• **Written instruction a**
According to the article on data alignment, how many memory accesses does it take to get the 32-bit value stored at bytes 2 to 5?

• **Source document**
The programmer can use the #pragma pack at the point of declaration of the structure to also set the padding limit from that point in the translation unit onward. That is, it doesn't affect structures declared prior to the #pragma pack. Access to structure members that are packed may result in access to data that is unaligned. The compiler inserts the fix-up code for these members, which means that the access won't result in an exception, but it will result in slower and more bloated code. (The fix-up code and exception may not make sense yet, but you'll understand it by the end of this article.)

The padding limits (#pragma pack and /Zpn) should be used with care. Unless most of your work consists of simply moving data without reading or writing particular elements, or you're space constrained, the tradeoffs involved with using padding limits that violate the alignment rules usually don't work in the programmer's favor.

Why Is Alignment a Concern?

Okay, so now you know what it means for a variable to be aligned. Why do we care about alignment? Well as you may have guessed, the reason is performance, and on the Itanium platform, the reason is correctness as well, due to the way misalignment is handled. Now the question is, why? What is the underlying reason that we care about alignment? Certainly no computer architect arbitrarily decided to make our lives difficult. No, but these alignment issues are in fact a remnant of architectural tradeoffs made by computer architects.

On most modern RISC-based designs, data can only be accessed at the boundary defined by the natural length of the data being requested. This fills the destination register with the data of that length. The implication of this is that the computer gets data in natural-length chunks from addresses that are a product of the natural length. What this further implies is that reading data from addresses that are not a product of the natural length will be problematic (may slow down or crash the application).

For example, a 32-bit computer with a word boundary starting at 0, can load data from bytes at location 0 to 3 in one load, or 4 to 7 in one load, or 40 to 43 in one load, but NOT 2 to 5 in one load (as bytes 2 to 5 span two words). What this means is that if the computer actually needed to retrieve the 32-bit value from location 2 to 5, it would have to retrieve the data from 0 to 3 and also retrieve the value from location 4 to 7, and then perform some operations to properly extract and shift the bytes that it needs. Depending on the computer system, either the operating system or compiler does this for you. If they don't, then the hardware can raise an exception (and you don't want that to happen; worse case, it could crash). When the software bails you out, this requires not only some extra logic, but it takes extra memory accesses. In fact, for many applications on modern computers, the memory system is the performance bottleneck, thus making extra memory requests can be very costly. In the particular example of this paragraph, it will take two memory accesses to get the 32-bit value from 2 to 5, rather than the one memory access it would take to get the 32-bit value from an aligned address. See Figure 1, as a visual representation might help to make more sense of this potentially tricky topic.

• **Records supplied**
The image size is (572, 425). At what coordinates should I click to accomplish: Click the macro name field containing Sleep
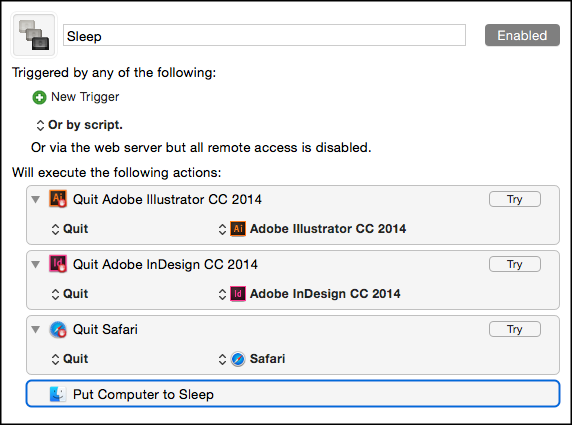(264, 35)
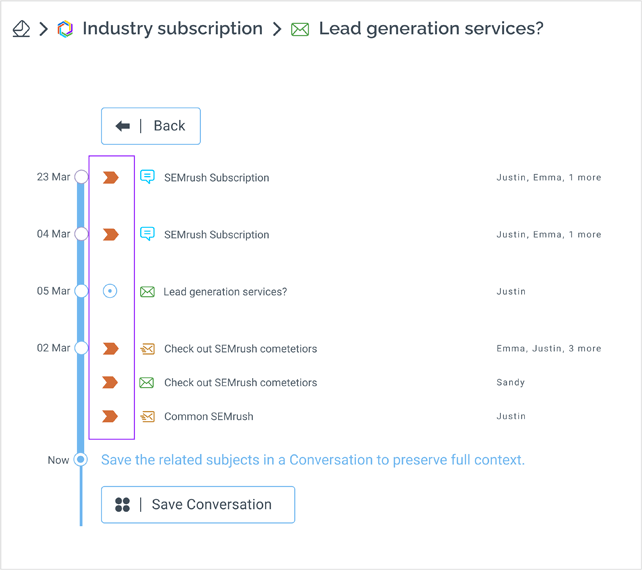Click the Now point on the timeline
This screenshot has height=570, width=642.
(81, 459)
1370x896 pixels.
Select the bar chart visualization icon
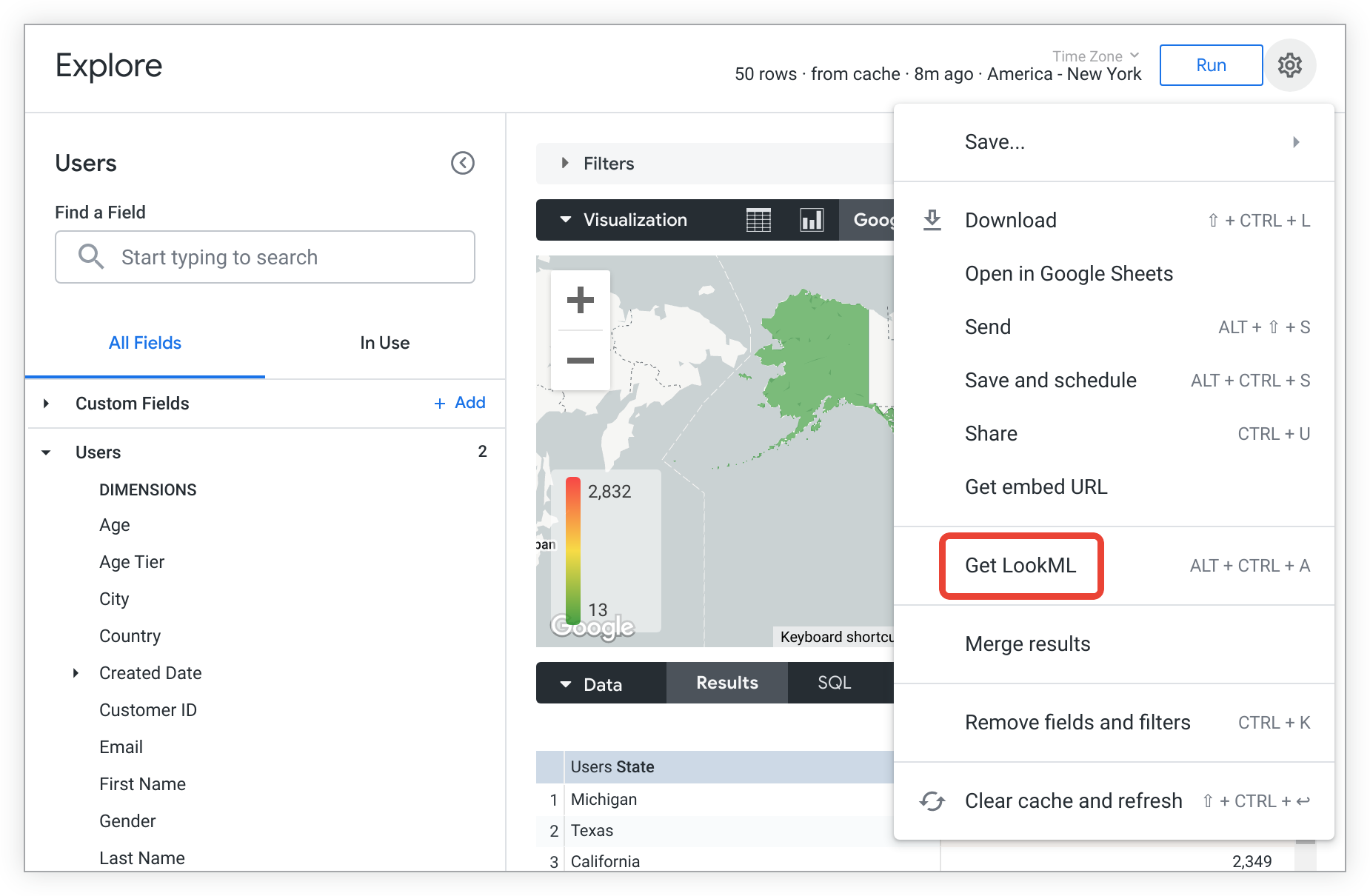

• **Written instruction b**
Write out every line of the listing above exactly as it appears, but leave out the pictures.

• **Expected answer a**
Two memory accesses.

• **Expected answer b**
The image size is (572, 425). At what coordinates should I click to accomplish: Click the macro name field containing Sleep
(264, 35)
Click the Now point on the timeline
This screenshot has height=570, width=642.
(81, 459)
1370x896 pixels.
Select the bar chart visualization icon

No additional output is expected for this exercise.